Tutorial 2: 10GbE Interface

Introduction

In this tutorial, you will create a simple Simulink design which uses the ROACH2’s (or ROACH1’s) 10GbE ports to send data at high speeds to another port. This could just as easily be another FPGA board or a computer with a 10GbE network interface card. In addition, we will learn to control the design remotely, using a supplied Python library for KATCP.

In this tutorial, a counter will be transmitted through one SFP+ port and back into another. This will allow a test of the communications link. This test can be used to test the link between boards and the effect of different cable lengths on communication robustness.

Background

ROACH2 boards have four SFP+ ports on a single 10GbE Mezzanine Card. The Ethernet interface is driven by an on-board 156.25MHz crystal oscilator. This clock is then multiplied up on the FPGA by a factor of 66. Thus, the speed on the wire is actually 156.25MHz x 66 = 10.312.5 Gbps. However, 10GbE over single-lane SFP+ connectors uses 64b/66b encoding, which means that for every 66 bits sent, 66 bits are actually transmitted. This is to ensure proper clocking, since the receiver recovers and locks-on to the transmitter’s clock and requires edges in the data. Imagine transmitting a string of 0xFF or 0b11111111… which would otherwise generate a DC level on the line, now an extra two bits are introduced which includes a zero bit which the receiver can use to recover the clock and byte endings. See here for more information.

For this reason, we actually get 10Gbps usable data rate. CASPER’s 10GbE Simulink core sends and receives UDP over IPv4 packets.

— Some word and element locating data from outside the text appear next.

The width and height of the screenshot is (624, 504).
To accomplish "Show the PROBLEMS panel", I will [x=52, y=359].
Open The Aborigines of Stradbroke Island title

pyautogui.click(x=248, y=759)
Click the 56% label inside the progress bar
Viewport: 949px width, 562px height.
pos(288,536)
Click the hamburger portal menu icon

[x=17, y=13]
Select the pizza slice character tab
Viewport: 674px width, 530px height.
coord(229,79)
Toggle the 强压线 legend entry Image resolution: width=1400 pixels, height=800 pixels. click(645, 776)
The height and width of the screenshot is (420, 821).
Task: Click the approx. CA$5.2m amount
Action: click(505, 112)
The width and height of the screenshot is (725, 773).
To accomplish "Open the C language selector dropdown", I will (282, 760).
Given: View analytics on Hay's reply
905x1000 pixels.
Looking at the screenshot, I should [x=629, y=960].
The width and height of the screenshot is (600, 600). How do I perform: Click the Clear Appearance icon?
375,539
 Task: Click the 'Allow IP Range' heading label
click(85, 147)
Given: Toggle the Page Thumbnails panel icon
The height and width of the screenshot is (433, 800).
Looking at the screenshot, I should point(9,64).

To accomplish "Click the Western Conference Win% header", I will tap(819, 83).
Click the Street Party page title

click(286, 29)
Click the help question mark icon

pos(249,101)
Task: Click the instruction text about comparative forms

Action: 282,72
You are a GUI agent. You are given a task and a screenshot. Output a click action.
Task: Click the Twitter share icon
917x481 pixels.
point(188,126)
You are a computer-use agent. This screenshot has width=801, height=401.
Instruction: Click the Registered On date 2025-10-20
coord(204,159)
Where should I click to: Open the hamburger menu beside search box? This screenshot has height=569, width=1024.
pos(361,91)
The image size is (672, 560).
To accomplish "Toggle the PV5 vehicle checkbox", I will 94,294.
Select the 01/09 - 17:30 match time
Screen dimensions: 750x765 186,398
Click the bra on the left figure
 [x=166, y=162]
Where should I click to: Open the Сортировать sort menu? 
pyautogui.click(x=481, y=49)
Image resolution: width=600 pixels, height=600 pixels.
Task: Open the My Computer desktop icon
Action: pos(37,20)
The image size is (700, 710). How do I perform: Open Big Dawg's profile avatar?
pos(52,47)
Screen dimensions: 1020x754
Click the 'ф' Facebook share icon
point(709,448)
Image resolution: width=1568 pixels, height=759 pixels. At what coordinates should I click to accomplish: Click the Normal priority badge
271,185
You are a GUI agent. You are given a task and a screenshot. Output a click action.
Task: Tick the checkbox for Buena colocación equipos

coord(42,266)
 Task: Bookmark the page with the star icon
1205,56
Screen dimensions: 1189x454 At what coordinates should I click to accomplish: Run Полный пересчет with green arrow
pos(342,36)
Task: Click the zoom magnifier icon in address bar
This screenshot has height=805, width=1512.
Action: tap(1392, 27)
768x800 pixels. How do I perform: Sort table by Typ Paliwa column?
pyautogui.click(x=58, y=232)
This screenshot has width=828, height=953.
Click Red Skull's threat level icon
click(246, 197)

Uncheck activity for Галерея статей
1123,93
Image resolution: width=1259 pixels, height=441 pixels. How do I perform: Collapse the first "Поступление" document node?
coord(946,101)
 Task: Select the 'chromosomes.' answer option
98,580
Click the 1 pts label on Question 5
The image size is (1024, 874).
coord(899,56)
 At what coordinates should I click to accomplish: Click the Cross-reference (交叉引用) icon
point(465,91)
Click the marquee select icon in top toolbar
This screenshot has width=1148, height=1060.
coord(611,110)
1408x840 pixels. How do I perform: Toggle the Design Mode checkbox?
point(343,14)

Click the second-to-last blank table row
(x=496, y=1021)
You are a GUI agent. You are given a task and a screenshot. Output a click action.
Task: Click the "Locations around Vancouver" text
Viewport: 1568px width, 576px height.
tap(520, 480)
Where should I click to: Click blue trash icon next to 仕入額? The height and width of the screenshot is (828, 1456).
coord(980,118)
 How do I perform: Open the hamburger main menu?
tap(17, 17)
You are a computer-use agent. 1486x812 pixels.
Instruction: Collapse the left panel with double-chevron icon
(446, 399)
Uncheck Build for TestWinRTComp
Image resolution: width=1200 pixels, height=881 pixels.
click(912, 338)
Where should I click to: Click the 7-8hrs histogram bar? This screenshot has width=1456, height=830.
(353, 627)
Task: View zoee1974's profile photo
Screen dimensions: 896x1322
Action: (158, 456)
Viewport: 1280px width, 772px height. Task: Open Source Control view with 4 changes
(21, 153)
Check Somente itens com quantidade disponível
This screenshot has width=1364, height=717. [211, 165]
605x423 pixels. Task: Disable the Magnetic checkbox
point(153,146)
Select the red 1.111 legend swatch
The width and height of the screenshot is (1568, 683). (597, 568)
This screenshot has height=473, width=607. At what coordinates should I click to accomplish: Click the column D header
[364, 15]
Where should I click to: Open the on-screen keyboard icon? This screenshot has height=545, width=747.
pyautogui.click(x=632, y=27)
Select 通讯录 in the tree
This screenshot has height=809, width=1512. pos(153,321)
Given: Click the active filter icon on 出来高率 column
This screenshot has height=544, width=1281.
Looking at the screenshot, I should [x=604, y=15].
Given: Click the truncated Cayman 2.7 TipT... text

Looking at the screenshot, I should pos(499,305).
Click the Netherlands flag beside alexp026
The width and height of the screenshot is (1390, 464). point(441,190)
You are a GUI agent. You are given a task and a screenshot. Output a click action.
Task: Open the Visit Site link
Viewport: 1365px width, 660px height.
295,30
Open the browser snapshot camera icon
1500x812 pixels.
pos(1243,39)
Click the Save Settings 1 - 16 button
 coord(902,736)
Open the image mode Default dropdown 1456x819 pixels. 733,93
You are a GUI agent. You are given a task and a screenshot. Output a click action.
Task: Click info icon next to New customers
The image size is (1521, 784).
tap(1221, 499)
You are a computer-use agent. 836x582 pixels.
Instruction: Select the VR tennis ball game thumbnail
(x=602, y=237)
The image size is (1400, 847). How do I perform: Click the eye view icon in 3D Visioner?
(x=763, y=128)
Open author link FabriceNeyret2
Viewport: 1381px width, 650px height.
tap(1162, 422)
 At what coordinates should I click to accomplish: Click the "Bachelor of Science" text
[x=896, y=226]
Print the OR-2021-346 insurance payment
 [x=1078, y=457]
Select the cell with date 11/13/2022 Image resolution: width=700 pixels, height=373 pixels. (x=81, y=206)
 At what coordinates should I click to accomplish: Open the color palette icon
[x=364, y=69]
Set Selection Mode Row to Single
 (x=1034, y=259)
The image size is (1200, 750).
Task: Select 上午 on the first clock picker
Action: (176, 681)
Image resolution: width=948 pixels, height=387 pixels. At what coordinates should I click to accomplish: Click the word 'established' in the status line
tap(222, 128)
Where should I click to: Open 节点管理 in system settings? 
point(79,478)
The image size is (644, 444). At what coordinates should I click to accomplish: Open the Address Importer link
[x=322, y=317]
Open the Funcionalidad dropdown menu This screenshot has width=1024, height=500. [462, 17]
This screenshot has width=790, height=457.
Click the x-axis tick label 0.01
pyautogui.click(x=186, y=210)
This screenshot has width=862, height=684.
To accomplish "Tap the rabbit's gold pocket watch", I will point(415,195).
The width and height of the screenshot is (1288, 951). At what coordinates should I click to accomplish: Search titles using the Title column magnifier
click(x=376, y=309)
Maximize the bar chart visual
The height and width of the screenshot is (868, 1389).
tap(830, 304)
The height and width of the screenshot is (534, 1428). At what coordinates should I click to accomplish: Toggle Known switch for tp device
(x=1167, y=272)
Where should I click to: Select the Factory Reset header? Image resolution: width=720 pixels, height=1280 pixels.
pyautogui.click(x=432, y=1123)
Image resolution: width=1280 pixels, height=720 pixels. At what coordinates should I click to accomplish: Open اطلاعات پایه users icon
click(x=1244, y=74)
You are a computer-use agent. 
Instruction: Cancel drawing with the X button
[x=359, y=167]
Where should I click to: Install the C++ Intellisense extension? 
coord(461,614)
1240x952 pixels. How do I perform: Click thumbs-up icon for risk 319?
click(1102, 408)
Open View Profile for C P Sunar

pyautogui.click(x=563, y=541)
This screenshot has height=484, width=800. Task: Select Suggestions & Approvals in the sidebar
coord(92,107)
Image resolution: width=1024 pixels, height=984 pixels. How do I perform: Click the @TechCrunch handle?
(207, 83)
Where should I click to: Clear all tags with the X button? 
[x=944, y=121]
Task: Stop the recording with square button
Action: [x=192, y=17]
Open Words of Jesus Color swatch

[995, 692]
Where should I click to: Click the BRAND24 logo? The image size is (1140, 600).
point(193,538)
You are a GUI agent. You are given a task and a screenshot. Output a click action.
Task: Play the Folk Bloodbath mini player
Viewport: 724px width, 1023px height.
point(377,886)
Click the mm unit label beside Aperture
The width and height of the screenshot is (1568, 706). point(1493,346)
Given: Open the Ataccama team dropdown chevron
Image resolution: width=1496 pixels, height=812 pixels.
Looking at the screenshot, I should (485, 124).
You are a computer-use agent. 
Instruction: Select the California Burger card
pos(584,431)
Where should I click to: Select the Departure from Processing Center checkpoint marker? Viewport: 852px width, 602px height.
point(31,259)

These IP packets are wrapped in Ethernet frames. Each Ethernet frame requires a 38 byte header, IPv4 requires another 20 bytes and UDP a further 16. So, for each packet of data you send, you will incur a cost of at least 74 bytes. I say at least, because the core will zero-pad some headers to be on a 64-bit boundary. You will thus never achieve 10Gbps of usable throughput, though you can get close. It pays to send larger packets if you are trying to get higher throughputs.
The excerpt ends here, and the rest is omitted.